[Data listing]
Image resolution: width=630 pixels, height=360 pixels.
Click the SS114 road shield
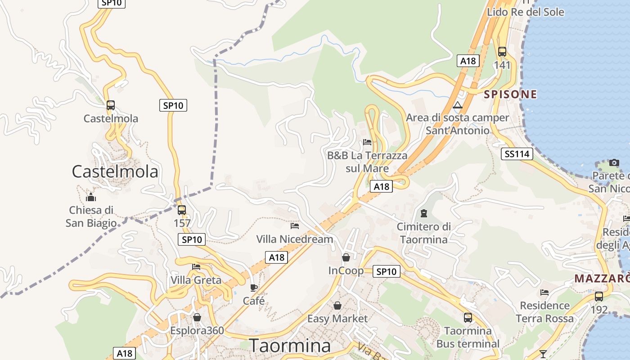tap(517, 154)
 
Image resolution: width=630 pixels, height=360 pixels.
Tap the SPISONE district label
tap(510, 94)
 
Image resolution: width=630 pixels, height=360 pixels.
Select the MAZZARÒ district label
tap(602, 279)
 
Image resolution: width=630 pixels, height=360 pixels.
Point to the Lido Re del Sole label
tap(525, 12)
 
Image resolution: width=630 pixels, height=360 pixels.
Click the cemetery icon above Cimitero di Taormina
tap(423, 213)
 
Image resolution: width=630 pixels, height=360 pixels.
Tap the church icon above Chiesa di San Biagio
tap(91, 197)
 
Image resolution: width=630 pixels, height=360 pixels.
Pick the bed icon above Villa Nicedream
tap(295, 225)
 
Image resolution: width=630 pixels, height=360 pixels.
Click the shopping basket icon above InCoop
tap(346, 257)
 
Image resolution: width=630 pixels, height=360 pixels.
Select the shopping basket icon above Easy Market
tap(337, 306)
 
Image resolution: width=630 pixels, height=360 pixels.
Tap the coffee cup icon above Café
tap(254, 288)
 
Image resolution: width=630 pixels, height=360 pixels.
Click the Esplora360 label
tap(197, 330)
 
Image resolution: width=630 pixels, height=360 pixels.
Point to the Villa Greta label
tap(196, 280)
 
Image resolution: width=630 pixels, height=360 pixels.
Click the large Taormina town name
tap(290, 346)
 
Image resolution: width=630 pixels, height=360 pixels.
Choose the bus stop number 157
tap(182, 223)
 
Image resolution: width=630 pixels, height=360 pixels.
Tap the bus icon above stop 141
tap(502, 51)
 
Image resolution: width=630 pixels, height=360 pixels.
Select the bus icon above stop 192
tap(598, 297)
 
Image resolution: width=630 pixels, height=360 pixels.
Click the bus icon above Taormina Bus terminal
tap(468, 318)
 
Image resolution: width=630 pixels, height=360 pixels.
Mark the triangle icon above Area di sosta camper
tap(458, 105)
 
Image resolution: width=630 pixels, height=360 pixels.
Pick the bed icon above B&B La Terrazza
tap(367, 142)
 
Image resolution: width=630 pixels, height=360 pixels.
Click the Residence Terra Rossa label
tap(544, 312)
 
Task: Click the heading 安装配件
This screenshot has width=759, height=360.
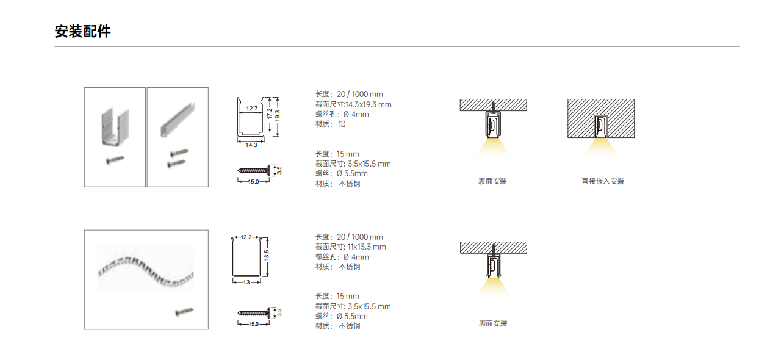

Task prompt
Reproduce the entire data listing above verbatim, line for line, omitting the pictures.

Response for this exercise
Image resolution: width=630 pixels, height=360 pixels.
Click the SS114 road shield
tap(517, 154)
 
Image resolution: width=630 pixels, height=360 pixels.
Tap the SPISONE district label
tap(510, 94)
 
Image resolution: width=630 pixels, height=360 pixels.
Select the MAZZARÒ district label
tap(602, 279)
 
Image resolution: width=630 pixels, height=360 pixels.
Point to the Lido Re del Sole label
tap(525, 12)
 
Image resolution: width=630 pixels, height=360 pixels.
Click the cemetery icon above Cimitero di Taormina
tap(423, 213)
 
Image resolution: width=630 pixels, height=360 pixels.
Tap the church icon above Chiesa di San Biagio
tap(91, 197)
 
Image resolution: width=630 pixels, height=360 pixels.
Pick the bed icon above Villa Nicedream
tap(295, 225)
 
Image resolution: width=630 pixels, height=360 pixels.
Click the shopping basket icon above InCoop
tap(346, 257)
 
Image resolution: width=630 pixels, height=360 pixels.
Select the shopping basket icon above Easy Market
tap(337, 306)
 
Image resolution: width=630 pixels, height=360 pixels.
Tap the coffee cup icon above Café
tap(254, 288)
 
Image resolution: width=630 pixels, height=360 pixels.
Click the Esplora360 label
tap(197, 330)
 
Image resolution: width=630 pixels, height=360 pixels.
Point to the Villa Greta label
tap(196, 280)
 
Image resolution: width=630 pixels, height=360 pixels.
Click the large Taormina town name
tap(290, 346)
 
Image resolution: width=630 pixels, height=360 pixels.
Choose the bus stop number 157
tap(182, 223)
 
Image resolution: width=630 pixels, height=360 pixels.
Tap the bus icon above stop 141
tap(502, 51)
 
Image resolution: width=630 pixels, height=360 pixels.
Select the bus icon above stop 192
tap(598, 297)
 
Image resolution: width=630 pixels, height=360 pixels.
Click the bus icon above Taormina Bus terminal
tap(468, 318)
 
Image resolution: width=630 pixels, height=360 pixels.
Mark the triangle icon above Area di sosta camper
tap(458, 105)
 
Image resolution: width=630 pixels, height=360 pixels.
Pick the bed icon above B&B La Terrazza
tap(367, 142)
 
Image resolution: width=630 pixels, height=360 pixels.
Click the Residence Terra Rossa label
tap(544, 312)
 
Task: Click the heading 安装配件
This screenshot has width=759, height=360.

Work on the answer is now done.